■ **TASK OBJECTIVE**
Below are the records; copy exactly the stretch from the line containing "Click green lightning top stock picks icon" through the line containing "Given: Open the Console panel at bottom", both ends included, and nothing else.

■ **DATA RECORDS**
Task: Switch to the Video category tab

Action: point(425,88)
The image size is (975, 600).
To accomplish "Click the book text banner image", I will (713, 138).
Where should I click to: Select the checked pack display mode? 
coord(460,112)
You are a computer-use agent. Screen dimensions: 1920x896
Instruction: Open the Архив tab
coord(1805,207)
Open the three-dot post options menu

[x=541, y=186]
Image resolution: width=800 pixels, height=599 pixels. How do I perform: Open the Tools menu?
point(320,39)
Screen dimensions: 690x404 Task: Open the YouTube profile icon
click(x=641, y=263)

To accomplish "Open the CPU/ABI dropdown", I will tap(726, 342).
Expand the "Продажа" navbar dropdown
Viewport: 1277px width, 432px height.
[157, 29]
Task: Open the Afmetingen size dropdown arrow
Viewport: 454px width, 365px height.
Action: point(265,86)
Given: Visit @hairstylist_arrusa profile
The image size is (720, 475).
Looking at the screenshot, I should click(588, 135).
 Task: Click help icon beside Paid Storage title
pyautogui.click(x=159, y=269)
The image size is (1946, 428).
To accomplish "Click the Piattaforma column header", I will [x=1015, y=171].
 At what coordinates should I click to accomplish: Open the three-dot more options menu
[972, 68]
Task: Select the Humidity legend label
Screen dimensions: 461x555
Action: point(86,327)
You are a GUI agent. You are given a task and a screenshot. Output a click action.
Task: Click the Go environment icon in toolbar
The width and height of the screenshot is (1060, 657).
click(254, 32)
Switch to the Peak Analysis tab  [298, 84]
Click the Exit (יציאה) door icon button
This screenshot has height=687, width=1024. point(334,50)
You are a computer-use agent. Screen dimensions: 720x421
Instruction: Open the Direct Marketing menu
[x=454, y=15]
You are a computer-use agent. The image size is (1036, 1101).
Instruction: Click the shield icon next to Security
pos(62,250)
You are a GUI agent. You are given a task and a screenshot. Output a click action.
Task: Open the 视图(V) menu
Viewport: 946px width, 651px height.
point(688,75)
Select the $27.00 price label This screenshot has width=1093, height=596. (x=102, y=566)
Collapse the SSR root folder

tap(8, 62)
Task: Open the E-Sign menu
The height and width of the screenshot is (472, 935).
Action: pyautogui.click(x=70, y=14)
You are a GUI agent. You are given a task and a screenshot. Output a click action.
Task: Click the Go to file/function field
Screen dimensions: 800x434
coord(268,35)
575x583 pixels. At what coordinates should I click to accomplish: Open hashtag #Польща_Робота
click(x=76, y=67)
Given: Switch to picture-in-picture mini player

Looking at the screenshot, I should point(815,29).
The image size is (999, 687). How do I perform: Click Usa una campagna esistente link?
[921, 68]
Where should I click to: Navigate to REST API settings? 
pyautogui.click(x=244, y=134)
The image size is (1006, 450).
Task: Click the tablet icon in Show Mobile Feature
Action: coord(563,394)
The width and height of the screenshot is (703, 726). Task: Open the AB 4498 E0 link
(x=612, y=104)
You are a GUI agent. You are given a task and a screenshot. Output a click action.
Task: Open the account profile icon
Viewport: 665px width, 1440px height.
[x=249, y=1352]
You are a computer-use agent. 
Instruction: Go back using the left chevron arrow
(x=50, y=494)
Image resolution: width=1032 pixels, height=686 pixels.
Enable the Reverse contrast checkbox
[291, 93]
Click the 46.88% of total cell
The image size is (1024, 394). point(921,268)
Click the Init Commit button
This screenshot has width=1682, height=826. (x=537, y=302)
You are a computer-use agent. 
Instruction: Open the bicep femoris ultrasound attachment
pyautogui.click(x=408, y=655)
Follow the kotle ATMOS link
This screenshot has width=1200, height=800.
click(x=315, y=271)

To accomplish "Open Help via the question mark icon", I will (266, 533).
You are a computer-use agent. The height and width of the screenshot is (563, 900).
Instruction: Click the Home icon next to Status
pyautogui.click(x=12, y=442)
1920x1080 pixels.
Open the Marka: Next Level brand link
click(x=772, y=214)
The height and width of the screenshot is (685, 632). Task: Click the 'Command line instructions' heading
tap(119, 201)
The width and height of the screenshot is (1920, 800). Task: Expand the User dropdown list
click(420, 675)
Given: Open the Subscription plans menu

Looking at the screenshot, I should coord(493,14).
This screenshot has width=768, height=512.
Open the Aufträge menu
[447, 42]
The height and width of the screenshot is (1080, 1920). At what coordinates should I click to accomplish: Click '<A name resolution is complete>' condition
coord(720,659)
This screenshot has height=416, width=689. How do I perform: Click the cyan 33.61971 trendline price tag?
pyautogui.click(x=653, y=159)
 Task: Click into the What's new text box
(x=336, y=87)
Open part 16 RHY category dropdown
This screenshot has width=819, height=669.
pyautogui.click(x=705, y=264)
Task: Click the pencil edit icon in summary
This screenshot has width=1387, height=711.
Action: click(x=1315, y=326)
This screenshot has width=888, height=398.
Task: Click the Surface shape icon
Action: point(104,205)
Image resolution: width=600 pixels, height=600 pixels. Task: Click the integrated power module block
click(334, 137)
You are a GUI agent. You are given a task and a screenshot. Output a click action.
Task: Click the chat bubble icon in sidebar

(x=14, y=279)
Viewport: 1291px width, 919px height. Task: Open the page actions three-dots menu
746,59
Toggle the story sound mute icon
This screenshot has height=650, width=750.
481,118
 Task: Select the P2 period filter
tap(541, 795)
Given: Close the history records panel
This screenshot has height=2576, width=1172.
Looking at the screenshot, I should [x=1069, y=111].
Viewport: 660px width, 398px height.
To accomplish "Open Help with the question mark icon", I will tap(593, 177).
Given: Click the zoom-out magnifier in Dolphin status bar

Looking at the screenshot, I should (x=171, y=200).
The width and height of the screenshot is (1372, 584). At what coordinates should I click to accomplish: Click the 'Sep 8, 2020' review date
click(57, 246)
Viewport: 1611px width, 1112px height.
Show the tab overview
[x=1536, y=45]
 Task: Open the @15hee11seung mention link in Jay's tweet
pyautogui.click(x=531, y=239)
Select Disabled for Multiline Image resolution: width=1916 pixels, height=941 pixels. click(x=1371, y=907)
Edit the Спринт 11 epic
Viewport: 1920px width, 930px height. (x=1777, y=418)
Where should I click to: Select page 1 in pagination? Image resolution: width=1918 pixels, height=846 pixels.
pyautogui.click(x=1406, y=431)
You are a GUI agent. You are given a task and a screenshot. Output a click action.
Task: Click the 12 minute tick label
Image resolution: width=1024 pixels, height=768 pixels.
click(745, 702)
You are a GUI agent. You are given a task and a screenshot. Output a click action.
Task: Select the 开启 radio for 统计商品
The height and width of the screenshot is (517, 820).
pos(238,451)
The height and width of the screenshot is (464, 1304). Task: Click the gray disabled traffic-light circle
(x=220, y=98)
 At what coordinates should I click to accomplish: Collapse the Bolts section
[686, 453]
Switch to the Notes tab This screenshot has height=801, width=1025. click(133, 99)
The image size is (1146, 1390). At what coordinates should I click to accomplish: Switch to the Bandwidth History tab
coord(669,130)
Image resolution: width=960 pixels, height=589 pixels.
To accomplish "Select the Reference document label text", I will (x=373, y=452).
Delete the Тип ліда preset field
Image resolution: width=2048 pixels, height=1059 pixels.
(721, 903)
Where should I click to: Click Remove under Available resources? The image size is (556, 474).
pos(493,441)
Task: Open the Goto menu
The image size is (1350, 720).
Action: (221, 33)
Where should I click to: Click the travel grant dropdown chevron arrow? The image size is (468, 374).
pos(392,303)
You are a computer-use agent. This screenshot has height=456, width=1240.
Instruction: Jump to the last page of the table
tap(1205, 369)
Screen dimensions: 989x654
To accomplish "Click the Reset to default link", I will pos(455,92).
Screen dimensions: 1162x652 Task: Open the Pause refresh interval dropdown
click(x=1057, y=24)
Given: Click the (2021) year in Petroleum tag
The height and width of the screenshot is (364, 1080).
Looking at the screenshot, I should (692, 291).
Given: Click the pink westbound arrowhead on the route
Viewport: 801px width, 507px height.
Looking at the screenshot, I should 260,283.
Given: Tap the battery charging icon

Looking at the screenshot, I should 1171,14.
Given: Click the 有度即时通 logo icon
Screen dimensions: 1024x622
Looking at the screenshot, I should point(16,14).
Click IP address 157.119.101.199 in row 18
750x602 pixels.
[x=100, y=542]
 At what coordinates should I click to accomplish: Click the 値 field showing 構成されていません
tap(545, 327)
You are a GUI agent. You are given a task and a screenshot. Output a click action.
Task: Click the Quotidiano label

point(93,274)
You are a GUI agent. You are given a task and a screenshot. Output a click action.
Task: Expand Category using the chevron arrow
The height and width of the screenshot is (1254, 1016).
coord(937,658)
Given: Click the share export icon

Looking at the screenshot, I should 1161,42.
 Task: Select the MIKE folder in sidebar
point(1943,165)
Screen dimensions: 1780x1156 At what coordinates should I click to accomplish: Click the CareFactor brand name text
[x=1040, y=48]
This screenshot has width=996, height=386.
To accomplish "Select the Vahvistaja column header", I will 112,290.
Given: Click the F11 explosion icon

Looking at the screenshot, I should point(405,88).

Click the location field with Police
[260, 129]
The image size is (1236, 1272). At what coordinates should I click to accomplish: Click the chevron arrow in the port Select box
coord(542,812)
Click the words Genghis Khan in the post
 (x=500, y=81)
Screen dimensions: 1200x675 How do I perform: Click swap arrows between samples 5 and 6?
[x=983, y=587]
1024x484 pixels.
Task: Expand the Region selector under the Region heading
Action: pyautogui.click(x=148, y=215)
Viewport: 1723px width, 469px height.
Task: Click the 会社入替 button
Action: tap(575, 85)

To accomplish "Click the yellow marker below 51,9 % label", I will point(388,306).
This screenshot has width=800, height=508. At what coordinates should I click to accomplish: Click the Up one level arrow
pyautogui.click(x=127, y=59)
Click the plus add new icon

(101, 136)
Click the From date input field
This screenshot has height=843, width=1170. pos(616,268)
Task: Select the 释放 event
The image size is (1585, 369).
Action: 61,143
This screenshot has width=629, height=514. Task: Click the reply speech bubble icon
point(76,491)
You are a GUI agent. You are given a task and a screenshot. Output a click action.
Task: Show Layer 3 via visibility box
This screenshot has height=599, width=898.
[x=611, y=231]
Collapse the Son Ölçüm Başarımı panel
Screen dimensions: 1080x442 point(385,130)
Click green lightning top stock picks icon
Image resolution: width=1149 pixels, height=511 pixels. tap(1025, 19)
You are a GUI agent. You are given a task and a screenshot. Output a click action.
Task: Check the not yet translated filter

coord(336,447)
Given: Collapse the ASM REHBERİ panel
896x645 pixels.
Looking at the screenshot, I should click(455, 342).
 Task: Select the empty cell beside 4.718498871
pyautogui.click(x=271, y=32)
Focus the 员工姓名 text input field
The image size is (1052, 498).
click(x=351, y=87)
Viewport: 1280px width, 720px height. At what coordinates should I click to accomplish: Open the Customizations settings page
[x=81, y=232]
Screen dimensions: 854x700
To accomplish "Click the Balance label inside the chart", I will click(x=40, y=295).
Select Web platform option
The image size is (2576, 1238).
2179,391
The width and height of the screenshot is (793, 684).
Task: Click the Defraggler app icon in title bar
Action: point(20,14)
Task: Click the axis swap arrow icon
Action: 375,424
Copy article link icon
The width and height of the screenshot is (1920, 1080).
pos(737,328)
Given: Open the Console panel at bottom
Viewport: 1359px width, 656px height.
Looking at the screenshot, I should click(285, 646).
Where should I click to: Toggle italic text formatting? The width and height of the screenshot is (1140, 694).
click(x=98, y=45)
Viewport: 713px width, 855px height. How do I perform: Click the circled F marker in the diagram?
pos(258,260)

■ **THE ANSWER**
Click green lightning top stock picks icon
Image resolution: width=1149 pixels, height=511 pixels. tap(1025, 19)
You are a GUI agent. You are given a task and a screenshot. Output a click action.
Task: Check the not yet translated filter

coord(336,447)
Given: Collapse the ASM REHBERİ panel
896x645 pixels.
Looking at the screenshot, I should click(455, 342).
 Task: Select the empty cell beside 4.718498871
pyautogui.click(x=271, y=32)
Focus the 员工姓名 text input field
The image size is (1052, 498).
click(x=351, y=87)
Viewport: 1280px width, 720px height. At what coordinates should I click to accomplish: Open the Customizations settings page
[x=81, y=232]
Screen dimensions: 854x700
To accomplish "Click the Balance label inside the chart", I will click(x=40, y=295).
Select Web platform option
The image size is (2576, 1238).
2179,391
The width and height of the screenshot is (793, 684).
Task: Click the Defraggler app icon in title bar
Action: point(20,14)
Task: Click the axis swap arrow icon
Action: 375,424
Copy article link icon
The width and height of the screenshot is (1920, 1080).
pos(737,328)
Given: Open the Console panel at bottom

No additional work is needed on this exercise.